Oristano, bidello rapinato da 3 banditi"Prendetevi tutto, ma non la spesa"
I tre banditi sono andati a colpo sicuro: sapevano delle armi e subito hanno chiesto le chiavi dell'armadio. Scatta l'allarme rapine sotto Natale.«Visto che mi portate via anche la macchina, per favore scaricate dal cofano almeno le buste della spesa». Con quel briciolo di sangue freddo che gli era rimasto, Salvatore Piras, 55 anni, ha avuto la lucidità di fare questa richiesta ai tre rapinatori. A quegli uomini incappucciati che martedì sera hanno fatto irruzione nella sua casa, a Donigala, portando via cinque fucili da caccia e gioielli.
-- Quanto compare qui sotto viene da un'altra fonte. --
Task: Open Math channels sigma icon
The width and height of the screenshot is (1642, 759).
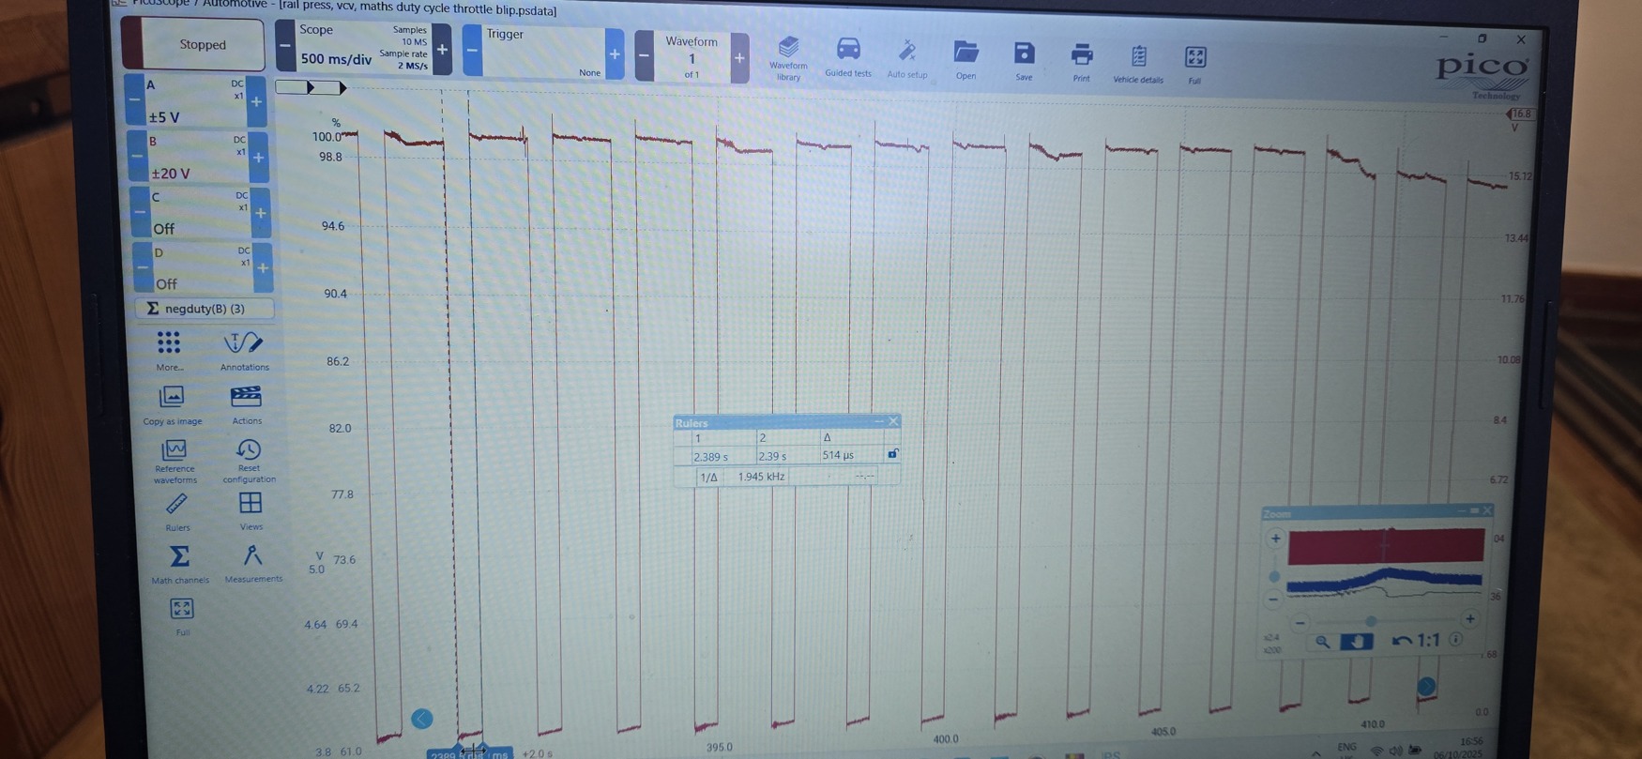Action: 179,564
L'AGGUATO Piras, bidello al liceo scientifico, martedì stava rientrando a casa. Erano circa le 18.30, parcheggiata la Renault Clio nella stradina di chiusa tra la Cantina sociale e l'istituto delle suore Giuseppine, l'uomo non ha fatto in tempo ad aprire la porta. «Mi sono sentito afferrare alle spalle - racconta - ho pensato a uno scherzo». Poi è stato un attimo. Con la coda dell'occhio ha visto tre sagome nere, passamontagna in faccia. «Mi hanno trascinato in cucina e mi hanno fatto sedere» ricorda. Piras, nato a Zeddiani, vive solo e fino a un anno fa andava a caccia. E forse i rapinatori sapevano di questo hobby visto che sono andati a colpo sicuro a cercare le armi.
LA PAURA Hanno svuotato gli armadi, setacciato gli scaffali. «Mentre due rovistavano in tutte le stanze - va avanti - uno è rimasto a controllarmi. Ha preso la pattadese che era sul tavolo, ma l'ho invitato a chiuderla perché non avevo intenzione di reagire». Fortunatamente quel coltello è stato subito messo in tasca. Poi il custode si è fatto consegnare i telefonini. Attimi di terrore, gli incappucciati si sono fatti dare la chiave dell'armadietto in cui erano custoditi i fucili. Con insistenza hanno chiesto dove fossero le pistole, armi che invece l'uomo non ha mai posseduto. «Non ho mai temuto così tanto in vita mia - osserva - ma martedì ho avuto paura che mi uccidessero con le mie stesse armi». I rapinatori non volevano soldi. Non hanno preso i 400 euro, ma anche il libretto degli assegni è rimasto nel portafogli. «Mi hanno portato via qualche oggetto d'oro, ricordi di famiglia e hanno preso le vecchie monete da mille lire che tenevo in una bottiglia, alcuni rubli dentro un cofanetto». E i cinque fucili che per anni hanno accompagnato il bidello nelle battute di caccia. Dopo un'ora sono andati via. «Mi hanno detto di aspettare dieci minuti prima di spostarmi e che avrebbero preso anche la macchina». A quel punto l'insolita richiesta «di scaricare le buste della spesa e così hanno fatto».
L'ALLARME Salvatore Piras ha contato i minuti, poi di corsa su quel manto di ghiaia fino alla casa di una vicina. Allertati i carabinieri, è scattata la caccia all'uomo in collaborazione con le squadre Volanti e Mobile della Questura. A tarda sera la polizia ha ritrovato la Clio al bivio di Zeddiani sulla 131. Le indagini del Nucleo operativo e radiomobile della Compagnia di Oristano sono a tutto campo, la polizia esegue i rilievi sull'auto. Torna la paura per i colpi in casa, e resta l'interrogativo sull'uso che potrà essere fatto dei fucili.